-- GOAL OF THE EXERCISE --
Each entry below is to be given again word for word, with no pictures.

─── RECORDS

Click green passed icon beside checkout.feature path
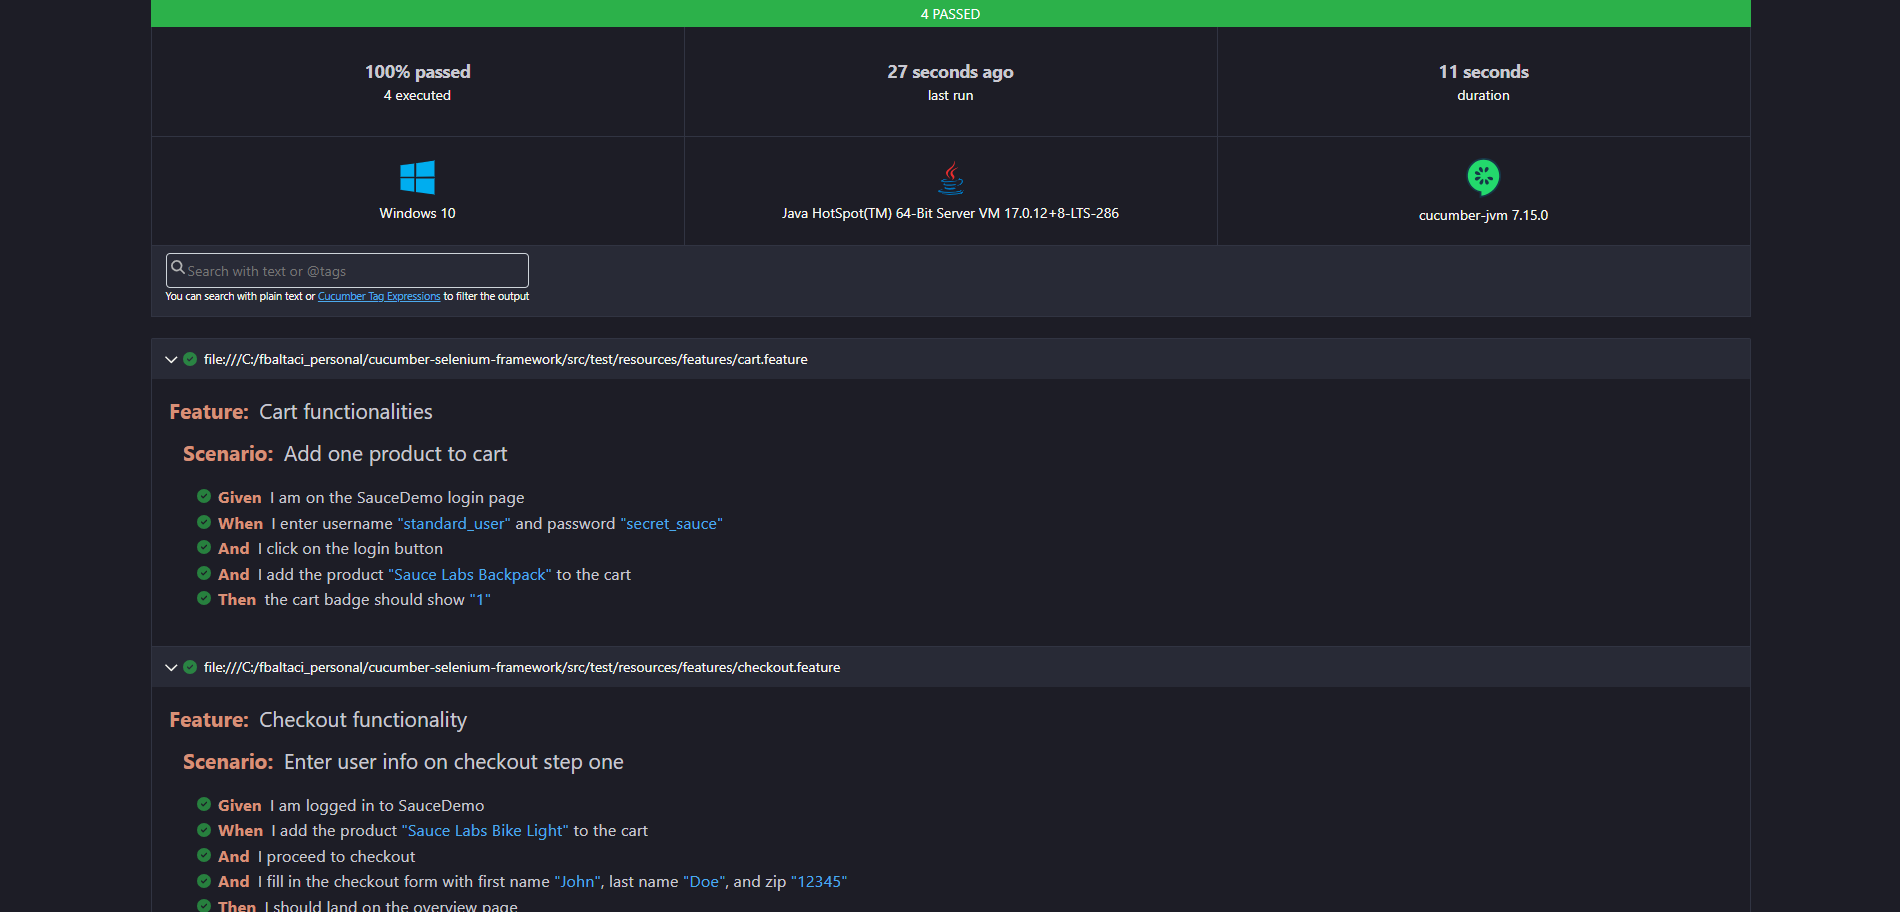 190,667
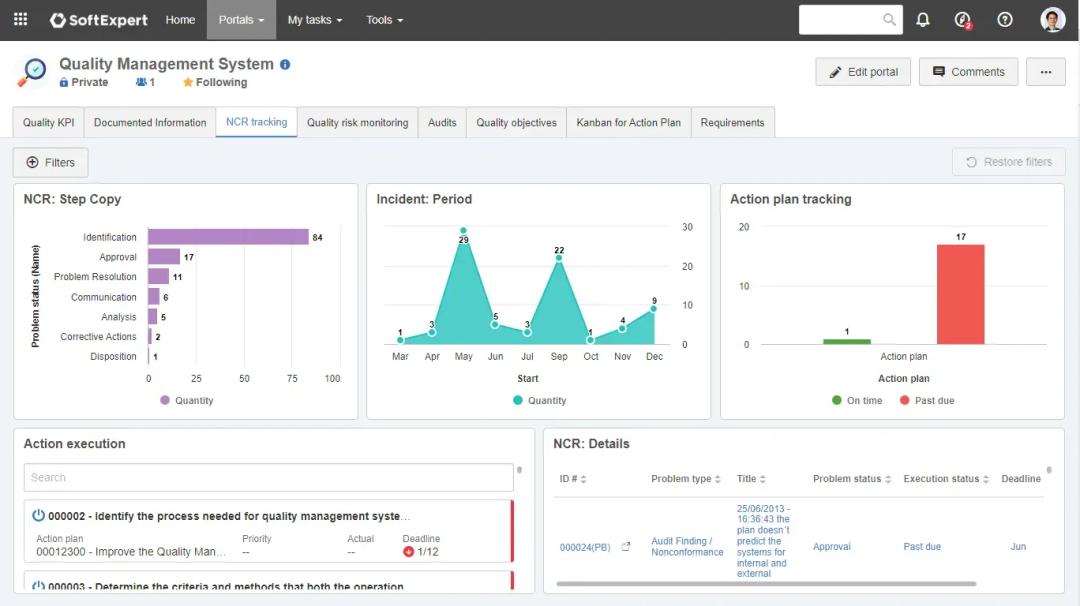
Task: Open the My tasks dropdown
Action: click(x=314, y=20)
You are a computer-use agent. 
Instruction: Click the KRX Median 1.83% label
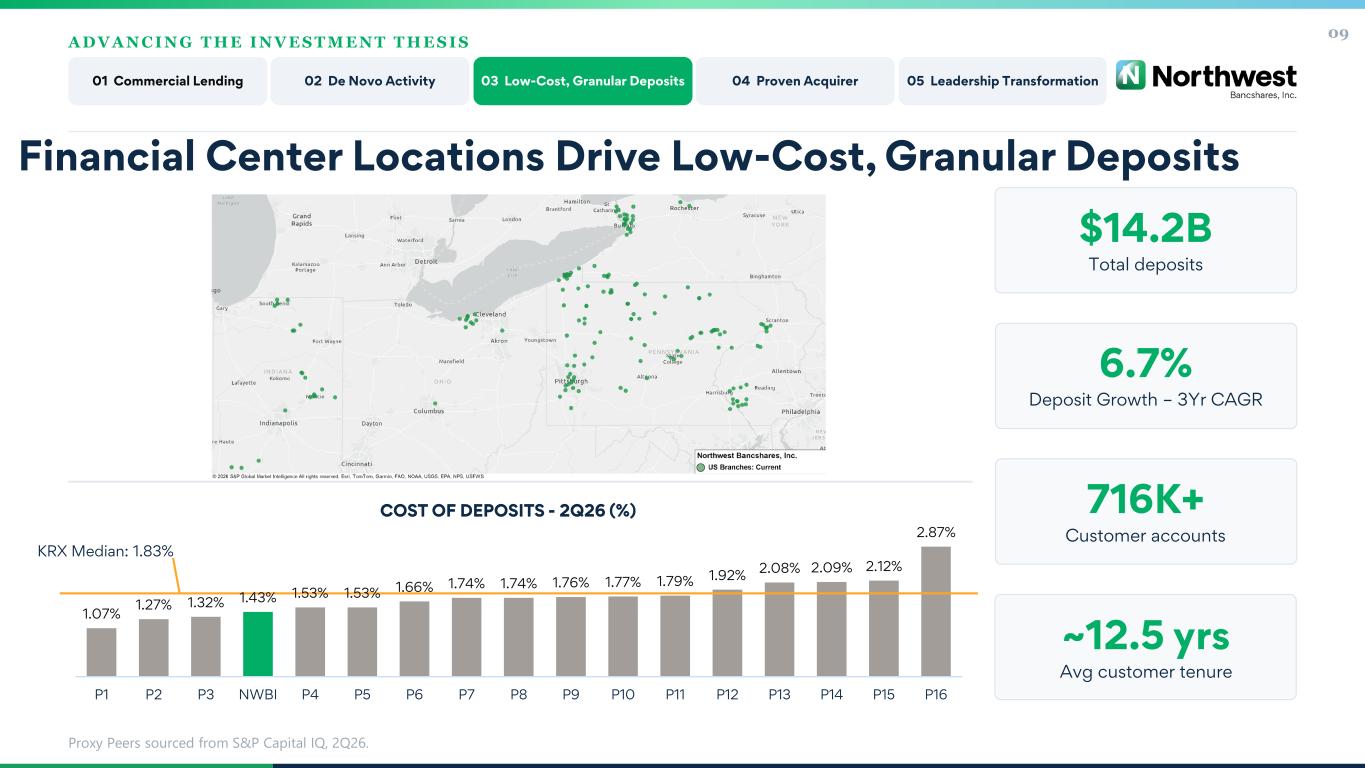tap(106, 551)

──────

-- RESPONSE TO THIS TASK --
Click green passed icon beside checkout.feature path
 190,667
Task: Open the My tasks dropdown
Action: click(x=314, y=20)
You are a computer-use agent. 
Instruction: Click the KRX Median 1.83% label
tap(106, 551)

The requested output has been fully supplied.